Rep. Davisson has introduced HB 1126 mandating training of school board members. It requires the Department of Education to develop or compile a school board training course in conjunction with the Department of Local Government Finance and the Indiana Education Employment Relations Board (IEERB). The course is required to cover legal and financial issues that affect schools, personnel issues including teacher licensing and collective bargaining, student discipline issues, “how to access academic and financial information related to school corporations that is maintained by the department,” and sources of funding available to school corporations.
I will not dispute that new school board members could use training on these issues. When I joined our local school board, my background made me a bit of a freak – legislative junkie & legal adviser to municipal government. But even with that background I had some pretty significant blind spots – I had no idea that IEERB was even a thing. As a practical matter, my primary concern is what this training will look like and what sorts of biases will be built in. My experience with state government is that usually the front line people who would compile this sort of training aren’t going to get ideological. If anything, they’ll err on the side of quoting Indiana Code cites and the like without providing the kind of simplified narrative that – while helpful to understanding – also lends itself to more editorializing. But, education policy has been so hotly contested over the last 10 – 20 years that I’m reflexively skeptical of just about any education proposal. This one might be o.k.
As a legal matter, I think this legislation does have a significant omission: it does not say what happens to the school board members if they don’t complete the training. It doesn’t say whether they’re off the board, whether they’re unable to vote, whether measures that pass with their vote are void, or what the consequence of not taking the training might be. This was an occasional source of frustration when I was drafting legislation – sometimes it was tough to get policymakers to commit to an enforcement mechanism.
Paddy says
As someone who has worked with school boards for a while, this has good and bad points. Frankly, I have worked with a number of school board members who are there with a hyper-specific agenda (usually hiring and firing a sports coach) and don’t give 2 craps about anything else.
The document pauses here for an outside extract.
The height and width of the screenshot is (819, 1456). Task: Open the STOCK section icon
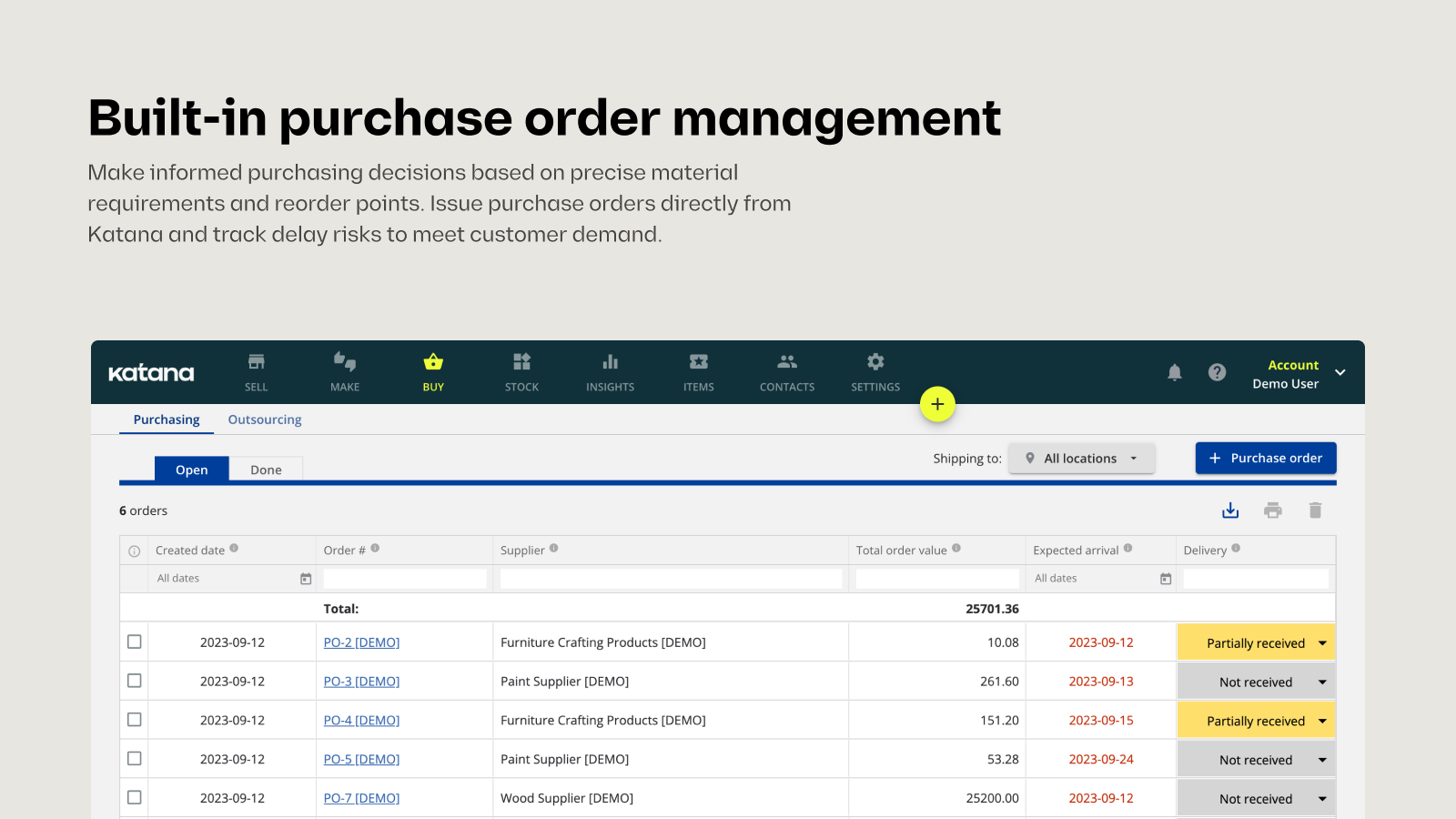point(521,360)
If the local school administration isn’t already doing some of this, then they are not doing a good job engaging their members.
Doug Masson says
I was told of a situation where a school board member’s single issue was changing the school football uniforms. Once that was done, so was he.
Paddy says
Yep.
I dealt with a board member (who oddly enough wore a “My Man Mitch” t-shirt to every meeting) who was pro-school consolidation and streamlining EXCEPT he joined the board to forestall the closure of a small, inefficient elementary building until his kids got through grade 5. As soon as his second kid was done, he pushed the rest of the board to close the school.
Carlito Brigante says
There was a similar situation in my consolidated district. The old high schools still served as elementary schools. The district announced it would build one consolidated elementary school. He ran for the school board on the position that the old high schools remain open as elementary schools. He was defeated in the school board election, however.
Stuart says
I’ve seen a number of Indiana and Illinois school board members who, unfortunately, won on some agenda. Once they won they walked around like some mythical tyrant until they had a long discussion with an attorney in the state capital, after which they returned chastened and much more humble–a true Damascus experience. They hadn’t realized that a school board member cannot do something positive alone, but he/she can really foul things up, for the school district and for one’s self. There was a time when school board members ran to pay forward and return what they owed to the area, and the number of single-agenda and partisan folks were in the minority. I suspect that’s changed somewhat (more in some areas), and many members need to be educated and chastened.
guy77money says
I assume the school board has total control (as long as they get a majority of votes) of school policy, and how the school spends the corporations money. I had a school board member tell me they only look at contracts that were over a million. dollars, Twenty five thousand a year and they can’t take time to understand what goes on in the school district, I find it humerus that three of our school board members had never read the bi-laws an had no idea where to find them.
As for 1126 who will pay for training? How many board members are going beg off because they are to busy. If this bill passes I bet it will be watered do so badly we won’t be able recognize it.